◆ What needs to be done
Which lines in the records below contain the word "Viewport"? Report each of them.

(Available data)

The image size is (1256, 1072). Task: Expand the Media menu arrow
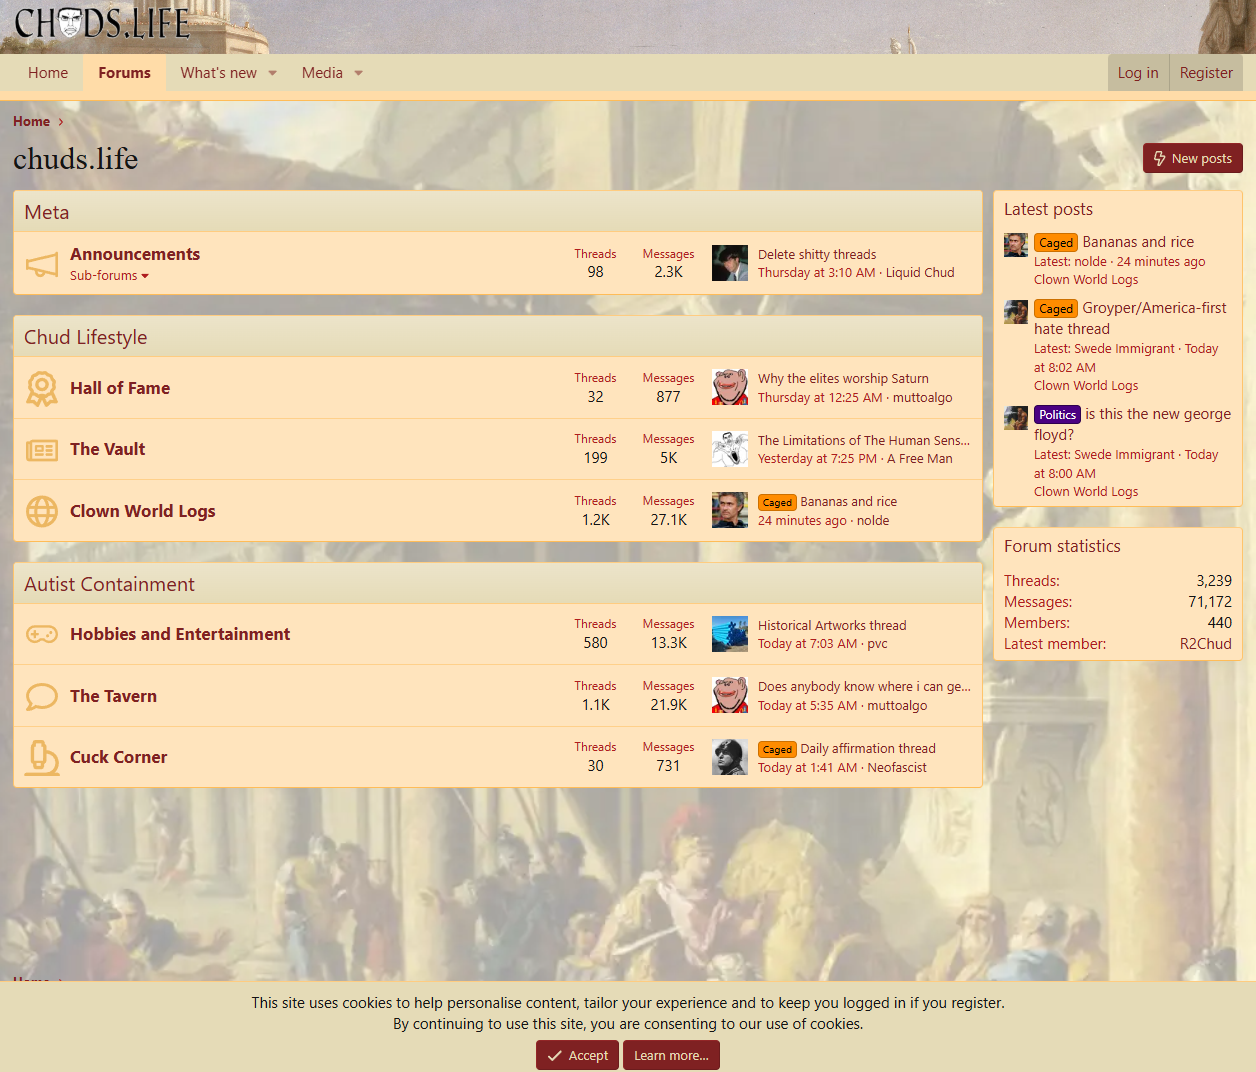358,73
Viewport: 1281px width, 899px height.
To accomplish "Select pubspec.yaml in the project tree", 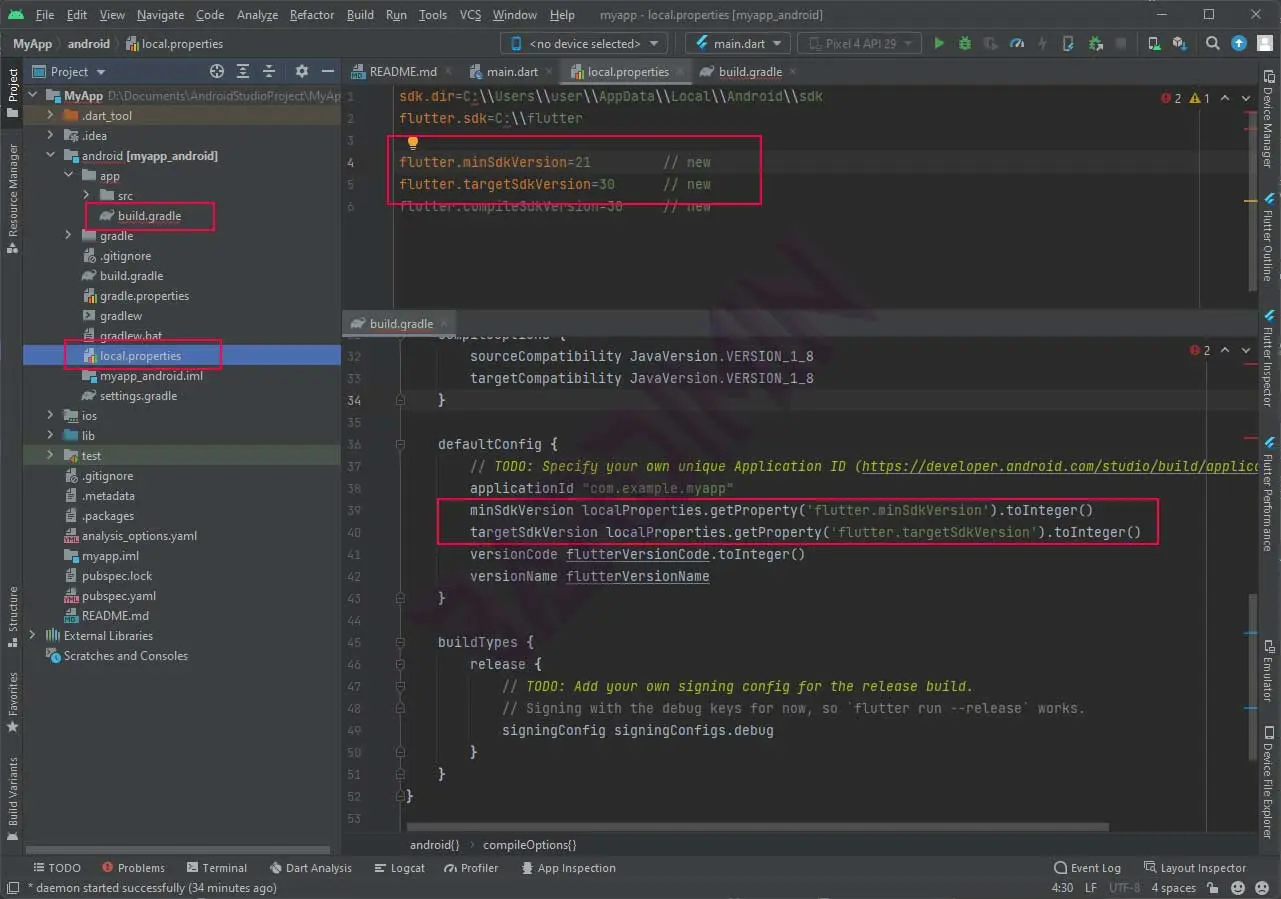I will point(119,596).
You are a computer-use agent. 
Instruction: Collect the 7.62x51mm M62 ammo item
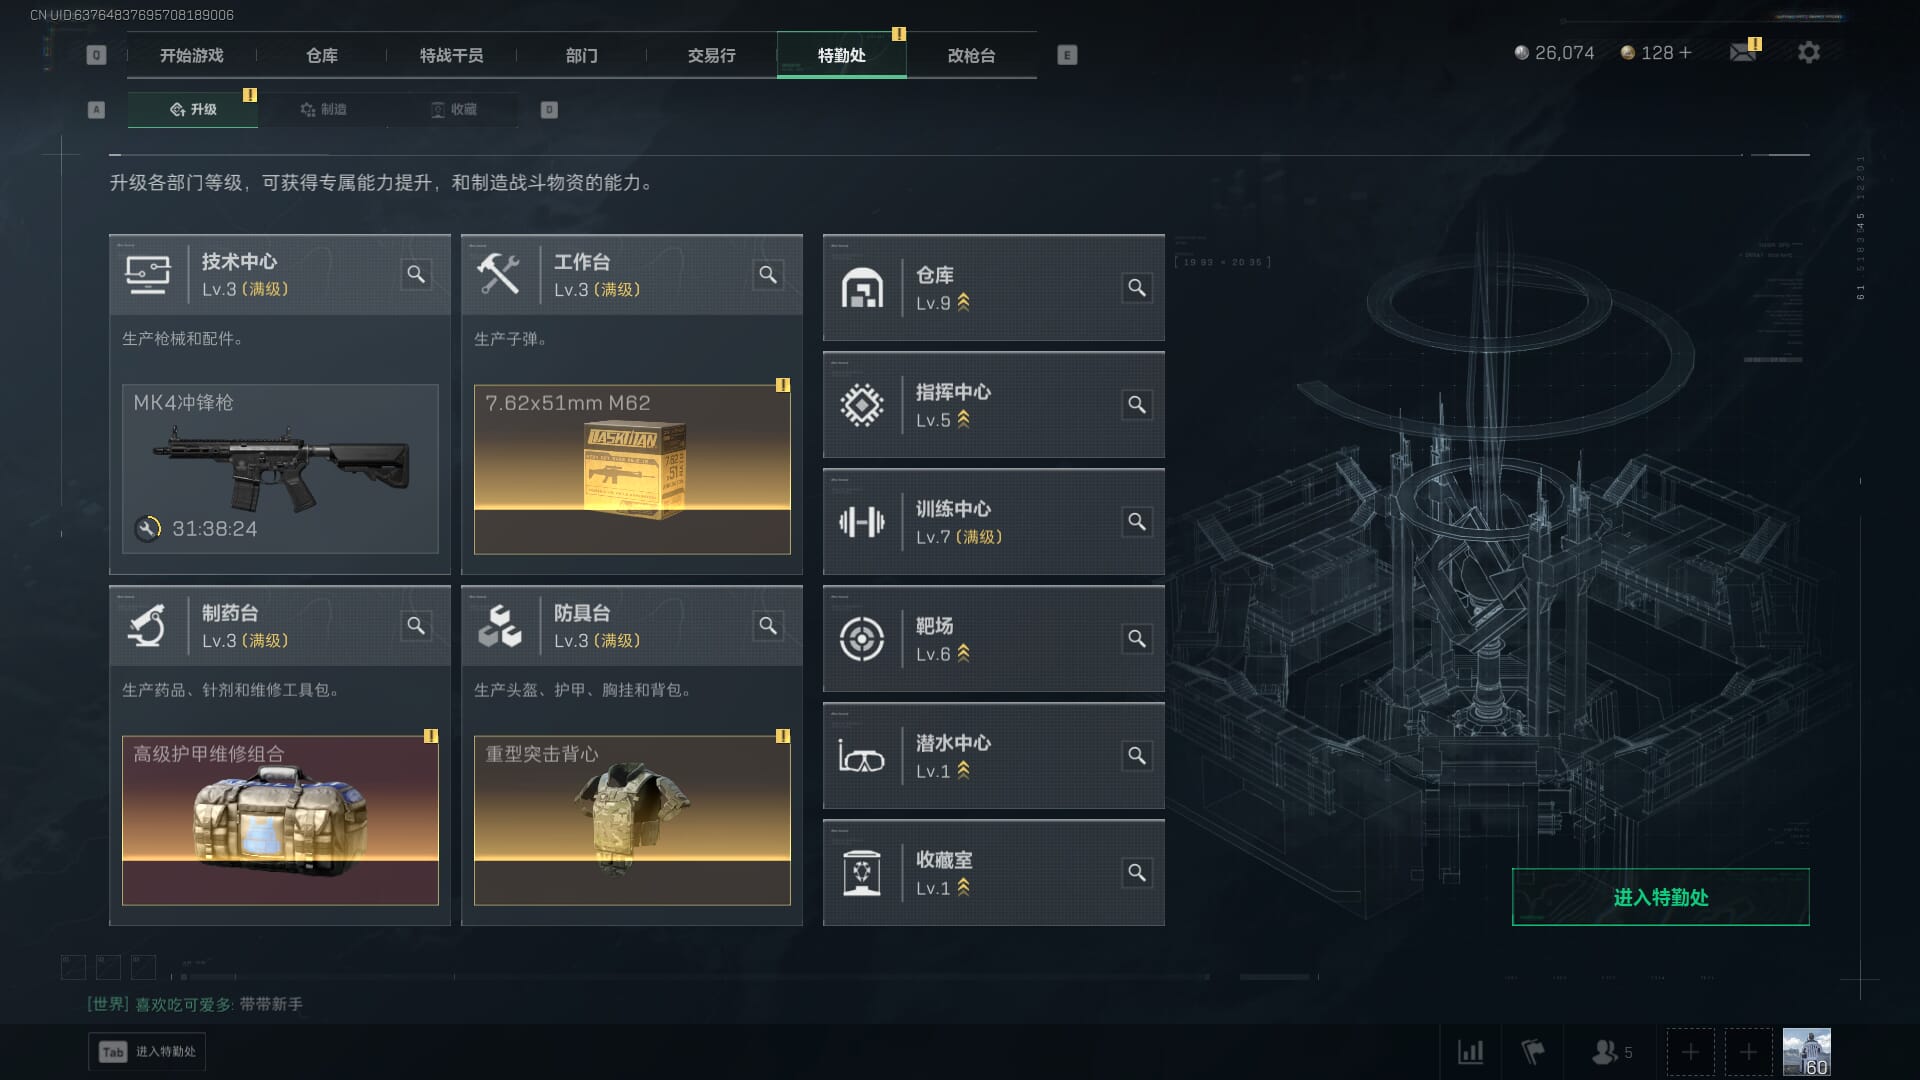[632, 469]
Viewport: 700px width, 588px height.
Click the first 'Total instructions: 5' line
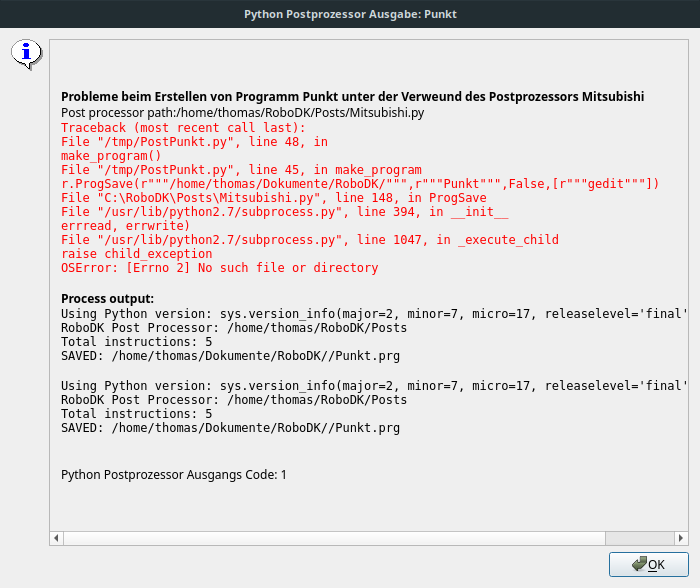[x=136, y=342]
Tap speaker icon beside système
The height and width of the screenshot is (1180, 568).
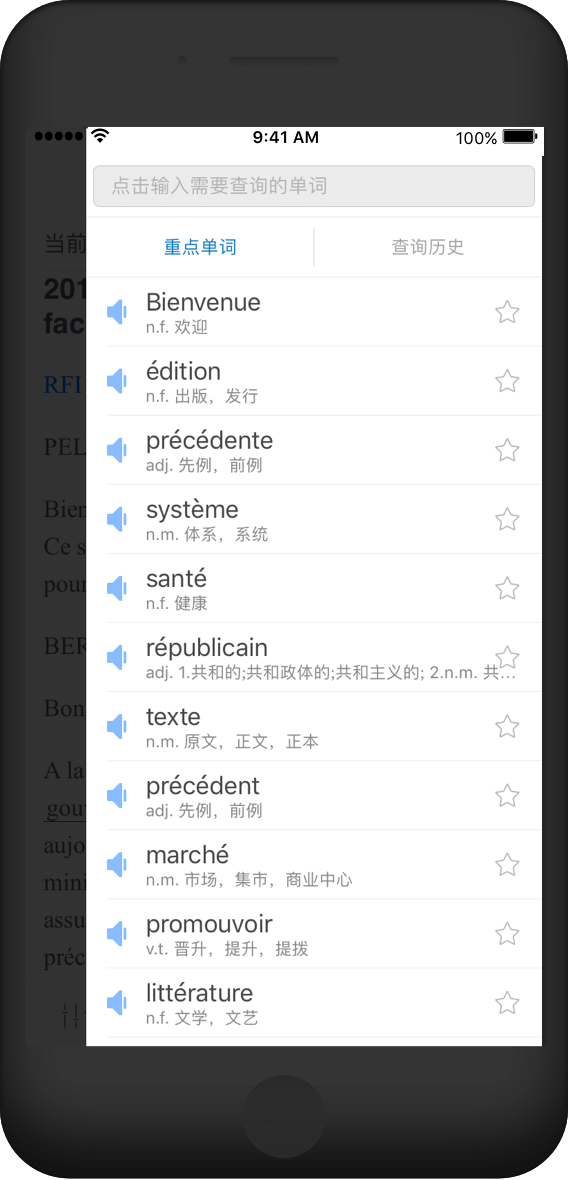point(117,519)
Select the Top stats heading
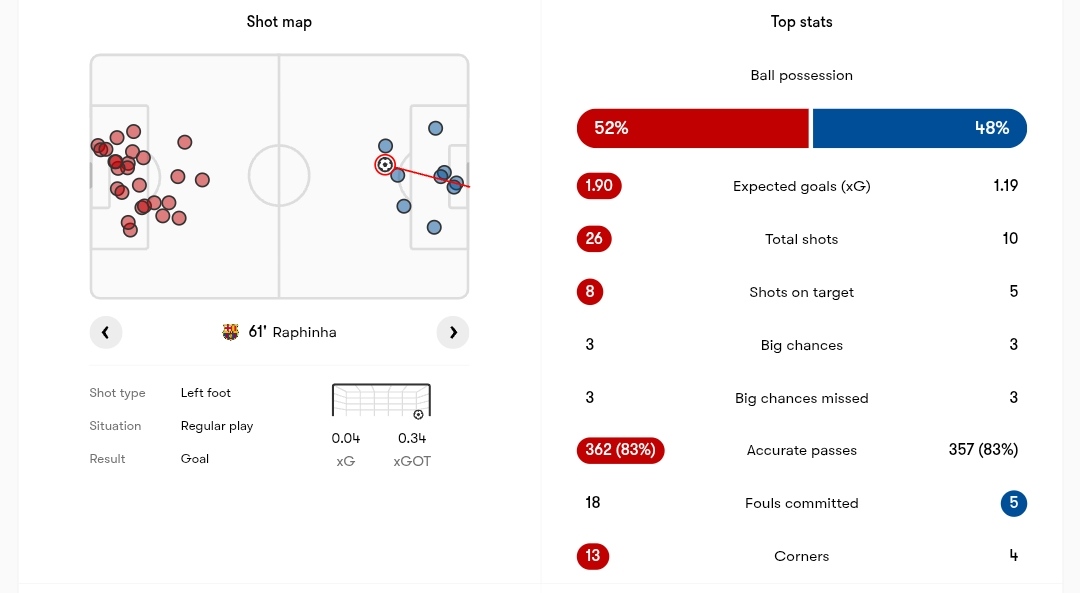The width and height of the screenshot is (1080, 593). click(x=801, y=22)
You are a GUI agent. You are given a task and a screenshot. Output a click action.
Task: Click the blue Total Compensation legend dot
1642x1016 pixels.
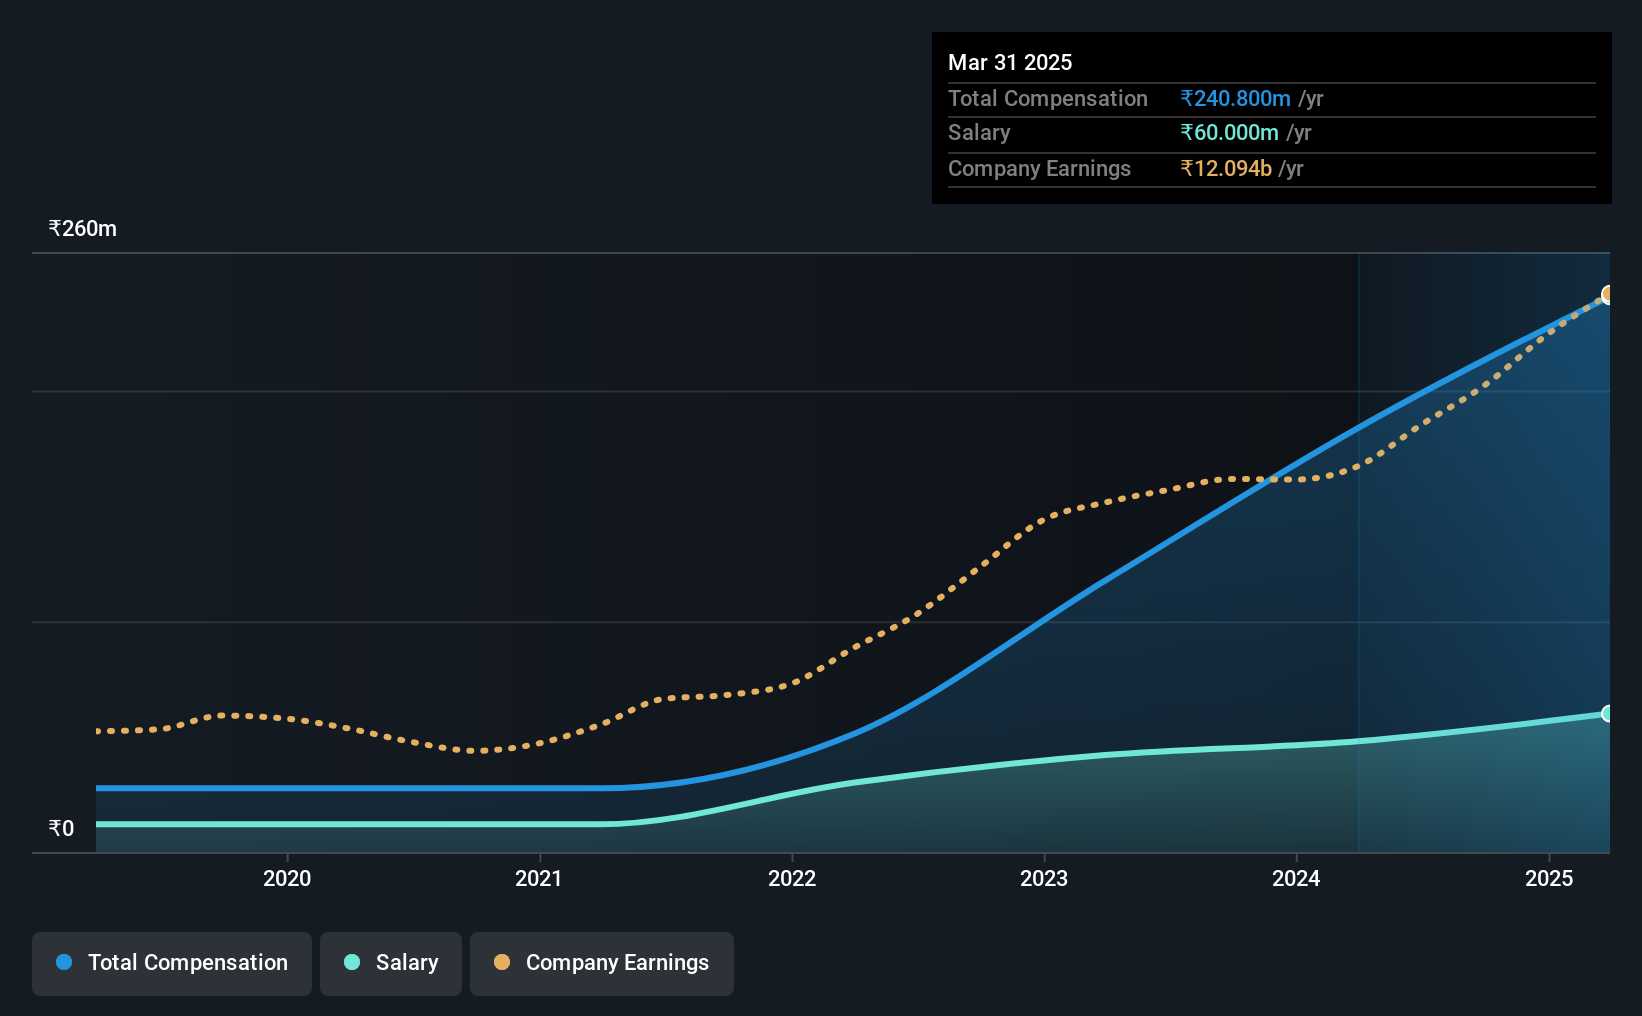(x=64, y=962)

(End Available data)

◆ Solution for this exercise
Viewport: 1281px width, 899px height.
Viewport: 700px width, 588px height.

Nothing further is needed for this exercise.